Mr. Quincy was succeeded by Mr. Otis to the mayoralty of his native city, in the year 1829; and President Kirkland having resigned his station as the head of Harvard University in the year previous, Mr. Quincy was elected by the corporation to the presidency, Jan. 15, 1829. The intellectual capacities, energetic manners, and especially the financial penetration, of Mr. Quincy, induced such men as Bowditch, Story and Jackson, to single him as the individual peculiarly qualified to improve the fiscal concerns and control the insubordinate spirit of the students. The inauguration occurred June 2, 1829; and, after the seal of the university and other badges of office were extended to the president elect, by Gov. Lincoln, Mr. Quincy responded in Latin, when he made a happy allusion to the fact of his being unexpectedly called, from the dust and clamor of the capital, to preside over our great literary institution, which elicited a prompt expression of applause from the audience. The president then took his seat in the pulpit, and assumed the academic cap, on which occasion the old house rang again with applause. He delivered an inaugural discourse on the occasion, in which he urged the expediency of concentrating public patronage to one great university, in preference to wasting away the resources of the State upon small institutions, where its benefits would not be generally felt. An apt volunteer sentiment for this university was given at the dinner, which was "May it unite the beauty, strength and durability, of Quincy granite." The same decision of character, so strongly marked in his city administration, forthwith operated to the benefit of this ancient seat of learning, which, from being heavily encumbered with debt, emerged into the light of pecuniary independence; and he has done more to improve and beautify the premises of venerable Harvard than any of his predecessors. He once said of the university, "May it, like the royal mail packets, distribute good letters over our land.”

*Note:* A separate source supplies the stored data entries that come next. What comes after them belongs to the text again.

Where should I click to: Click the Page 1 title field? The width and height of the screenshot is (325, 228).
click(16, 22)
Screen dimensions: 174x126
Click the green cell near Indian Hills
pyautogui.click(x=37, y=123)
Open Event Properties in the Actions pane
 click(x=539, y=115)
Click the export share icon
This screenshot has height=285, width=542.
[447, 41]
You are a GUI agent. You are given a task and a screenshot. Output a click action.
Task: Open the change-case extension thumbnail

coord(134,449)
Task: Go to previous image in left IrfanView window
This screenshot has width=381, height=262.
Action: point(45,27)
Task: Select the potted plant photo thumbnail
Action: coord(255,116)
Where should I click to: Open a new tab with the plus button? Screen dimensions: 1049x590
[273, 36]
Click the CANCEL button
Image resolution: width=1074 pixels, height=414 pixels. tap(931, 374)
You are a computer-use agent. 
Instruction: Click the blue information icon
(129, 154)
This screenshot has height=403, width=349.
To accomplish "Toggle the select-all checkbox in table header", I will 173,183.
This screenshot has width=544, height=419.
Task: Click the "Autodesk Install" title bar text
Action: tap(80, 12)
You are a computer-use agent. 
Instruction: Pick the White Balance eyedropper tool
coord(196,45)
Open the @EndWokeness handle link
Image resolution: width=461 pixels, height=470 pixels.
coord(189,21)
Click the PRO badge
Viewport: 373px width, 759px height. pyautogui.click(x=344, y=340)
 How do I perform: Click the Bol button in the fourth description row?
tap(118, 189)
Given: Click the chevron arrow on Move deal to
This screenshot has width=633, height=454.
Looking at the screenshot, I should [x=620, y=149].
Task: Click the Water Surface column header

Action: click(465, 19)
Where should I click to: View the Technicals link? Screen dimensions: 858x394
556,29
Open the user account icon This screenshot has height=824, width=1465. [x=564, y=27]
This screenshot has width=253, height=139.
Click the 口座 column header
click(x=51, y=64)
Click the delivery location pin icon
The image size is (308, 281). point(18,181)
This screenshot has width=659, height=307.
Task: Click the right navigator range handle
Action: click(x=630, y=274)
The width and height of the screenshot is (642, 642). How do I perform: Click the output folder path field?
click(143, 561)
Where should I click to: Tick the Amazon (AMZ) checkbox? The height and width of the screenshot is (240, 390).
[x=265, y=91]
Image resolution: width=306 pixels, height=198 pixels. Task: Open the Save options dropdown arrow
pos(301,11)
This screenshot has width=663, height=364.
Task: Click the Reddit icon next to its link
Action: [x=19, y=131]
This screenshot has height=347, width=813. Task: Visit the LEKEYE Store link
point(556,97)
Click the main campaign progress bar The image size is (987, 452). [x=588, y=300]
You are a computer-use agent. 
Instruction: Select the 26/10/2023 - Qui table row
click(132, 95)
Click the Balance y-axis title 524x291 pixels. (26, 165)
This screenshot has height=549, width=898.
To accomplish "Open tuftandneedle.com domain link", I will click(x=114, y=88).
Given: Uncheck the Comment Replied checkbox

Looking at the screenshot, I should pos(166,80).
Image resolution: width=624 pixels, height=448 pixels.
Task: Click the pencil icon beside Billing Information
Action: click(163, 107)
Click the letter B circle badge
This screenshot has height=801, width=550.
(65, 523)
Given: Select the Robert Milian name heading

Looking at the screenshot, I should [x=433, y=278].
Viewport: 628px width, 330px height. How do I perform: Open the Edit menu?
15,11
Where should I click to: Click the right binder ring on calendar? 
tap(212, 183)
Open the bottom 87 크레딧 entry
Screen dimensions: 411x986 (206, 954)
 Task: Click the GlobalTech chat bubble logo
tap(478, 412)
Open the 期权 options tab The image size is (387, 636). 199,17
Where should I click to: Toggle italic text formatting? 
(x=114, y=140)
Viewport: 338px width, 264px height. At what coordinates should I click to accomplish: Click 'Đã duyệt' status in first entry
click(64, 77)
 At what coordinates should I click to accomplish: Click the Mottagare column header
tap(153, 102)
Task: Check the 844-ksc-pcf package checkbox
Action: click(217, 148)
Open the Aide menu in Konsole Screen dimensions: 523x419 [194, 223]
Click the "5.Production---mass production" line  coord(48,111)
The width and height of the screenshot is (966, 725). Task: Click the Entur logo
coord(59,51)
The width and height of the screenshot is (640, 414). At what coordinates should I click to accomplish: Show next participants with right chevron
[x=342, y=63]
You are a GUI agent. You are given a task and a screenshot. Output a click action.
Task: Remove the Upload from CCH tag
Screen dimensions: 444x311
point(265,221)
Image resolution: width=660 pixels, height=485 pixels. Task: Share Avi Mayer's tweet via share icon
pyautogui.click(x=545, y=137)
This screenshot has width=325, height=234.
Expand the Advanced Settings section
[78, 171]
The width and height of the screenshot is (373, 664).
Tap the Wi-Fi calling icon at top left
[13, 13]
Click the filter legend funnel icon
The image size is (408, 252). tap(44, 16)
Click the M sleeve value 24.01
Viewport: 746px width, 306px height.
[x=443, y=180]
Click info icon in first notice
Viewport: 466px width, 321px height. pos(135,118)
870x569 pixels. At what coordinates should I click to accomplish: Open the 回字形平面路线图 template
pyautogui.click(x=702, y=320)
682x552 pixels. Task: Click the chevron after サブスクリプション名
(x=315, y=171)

We cannot forbear introducing an incident illustrative of Mr. Quin

cy's happy presence of mind. We find it in a letter of William Wirt, addressed to William Pope, Aug. 29, 1829, in which he relates of President Quincy: "He happened, when I made him a visit, to ask me in what college I had graduated. I was obliged to admit that I had never been a student at any college. A shade of embarrassment, scarcely perceptible, just flitted across his countenance; but he recovered in an instant, and added, most gracefully, "Upon my word, you furnish a very strong argument against the utility of a college education."

Mr. Quincy had but just entered on his new sphere of usefulness, when he was called to prepare an address on the celebration of the close of the second century from the settlement of his native city, in the last sentence of which he says: "In all times to come, as in all times past, may Boston be among the foremost and the boldest to exemplify and uphold whatever constitutes the prosperity, the happiness, and the glory, of New England." At the festival in Faneuil Hall, Sept. 17, 1830, on this occasion, the following sentiment was advanced by William Hayden: "The Peninsula of Shawmut: Bought by Edmund Quincy, for the benefit of our ancestors. The City of Boston: Improved and embellished by Josiah Quincy, for our benefit."

At the centennial celebration of Harvard College, September, 1836, the Rev. Dr. Palfrey read a passage from the will of the father of President Quincy, by which he bequeathed two thousand pounds sterling to the college, in case his son should die a minor. After computing the relative value of money at the date of the will, and its value at the present day, Dr. Palfrey estimated the conditional bequest to be equal to ten thousand dollars, and forthwith proposed this toast: "Harvard College: A strangely fortunate yet disappointed legatee, who, in losing ten thousand dollars, gained a president." On this occasion, Edward Everett, in allusion to a remark of President Quincy, announced the sentiment, that "his fame shall not be left to a doggerel dirge and a Latin epitaph; we pronounce him, while he lives, in our mother tongue, the ornament of the forum, the senate, and the academy."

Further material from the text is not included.